Resina o cemento: quale materiale scegliere?
La resina permette dettagli fini e peso contenuto, il cemento porta presenza minerale e stabilità al vento. Un confronto onesto.

È la domanda più frequente, e la risposta dipende meno dal gusto che da tre elementi concreti: il peso che il vostro supporto può ricevere, l’esposizione al vento e la finezza di scultura che cercate.
Prima il peso
Un pezzo in resina di 110 cm pesa tra 40 e 60 kg. Lo stesso pezzo in cemento supera spesso i 200 kg. Su una terrazza ai piani, un balcone, una pavimentazione su supporti o un pavimento in legno la questione è presto risolta: la resina passa, il cemento richiede una verifica di carico.
La finezza della scultura
La resina restituisce dettagli che il cemento non può tenere: il piumaggio di un pavone, il drappeggio di una veste, i riccioli di una criniera.

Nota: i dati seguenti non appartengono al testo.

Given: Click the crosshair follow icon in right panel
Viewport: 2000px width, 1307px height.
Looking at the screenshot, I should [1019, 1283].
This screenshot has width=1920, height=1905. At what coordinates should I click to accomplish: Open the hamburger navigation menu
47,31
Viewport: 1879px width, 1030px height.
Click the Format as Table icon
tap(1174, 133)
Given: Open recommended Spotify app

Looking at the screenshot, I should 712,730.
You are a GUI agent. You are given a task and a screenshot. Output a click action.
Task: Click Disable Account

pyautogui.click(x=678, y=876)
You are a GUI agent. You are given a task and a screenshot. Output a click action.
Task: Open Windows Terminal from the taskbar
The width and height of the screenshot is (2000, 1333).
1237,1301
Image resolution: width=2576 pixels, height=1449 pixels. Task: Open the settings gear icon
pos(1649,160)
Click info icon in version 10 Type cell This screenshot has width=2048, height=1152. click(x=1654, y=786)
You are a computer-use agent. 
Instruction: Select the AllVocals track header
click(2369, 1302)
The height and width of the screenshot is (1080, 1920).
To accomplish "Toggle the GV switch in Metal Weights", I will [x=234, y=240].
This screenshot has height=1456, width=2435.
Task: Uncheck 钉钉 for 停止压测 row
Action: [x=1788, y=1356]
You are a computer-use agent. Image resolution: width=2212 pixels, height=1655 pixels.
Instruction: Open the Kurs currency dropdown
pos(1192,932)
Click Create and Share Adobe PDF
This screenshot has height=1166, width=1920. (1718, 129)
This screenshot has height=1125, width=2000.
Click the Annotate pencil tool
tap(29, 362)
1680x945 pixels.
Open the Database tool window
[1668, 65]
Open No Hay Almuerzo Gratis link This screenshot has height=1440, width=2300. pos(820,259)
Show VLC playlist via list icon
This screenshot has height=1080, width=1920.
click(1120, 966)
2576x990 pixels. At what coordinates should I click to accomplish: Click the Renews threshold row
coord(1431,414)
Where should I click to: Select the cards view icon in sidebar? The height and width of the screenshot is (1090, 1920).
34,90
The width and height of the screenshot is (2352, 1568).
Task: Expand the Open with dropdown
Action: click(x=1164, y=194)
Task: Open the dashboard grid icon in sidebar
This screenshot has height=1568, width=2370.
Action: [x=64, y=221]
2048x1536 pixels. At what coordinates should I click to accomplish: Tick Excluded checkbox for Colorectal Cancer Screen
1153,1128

Il cemento, colato in stampo, arrotonda gli spigoli. Per un pezzo molto ornato la resina è oggettivamente superiore.
La tenuta al vento
È il punto debole della resina. Un pezzo alto e leggero, in piena esposizione, va zavorrato o fissato: il cemento non ha questo problema. Su un altopiano aperto o in riva al lago prevedete un fissaggio, qualunque sia il materiale.
L’invecchiamento
- Resina: non gela, non si crepa, mantiene la tinta per anni. In pieno sole molto prolungato può opacizzarsi leggermente.
- Cemento: si patina, inverdisce, prende il carattere del luogo. Un vantaggio se cercate l’effetto antico, uno svantaggio se volete che il pezzo resti netto.
E il prezzo?
A parità di dimensioni la resina costa generalmente meno, soprattutto contando la consegna: bastano due persone dove il cemento richiede un mezzo di sollevamento. Un costo invisibile sulla scheda prodotto ma molto reale il giorno della posa.
La nostra posizione è semplice: la resina conviene alla grande maggioranza dei progetti decorativi. Il cemento si giustifica per un pezzo molto esposto al vento, o quando la patina minerale fa parte di ciò che cercate.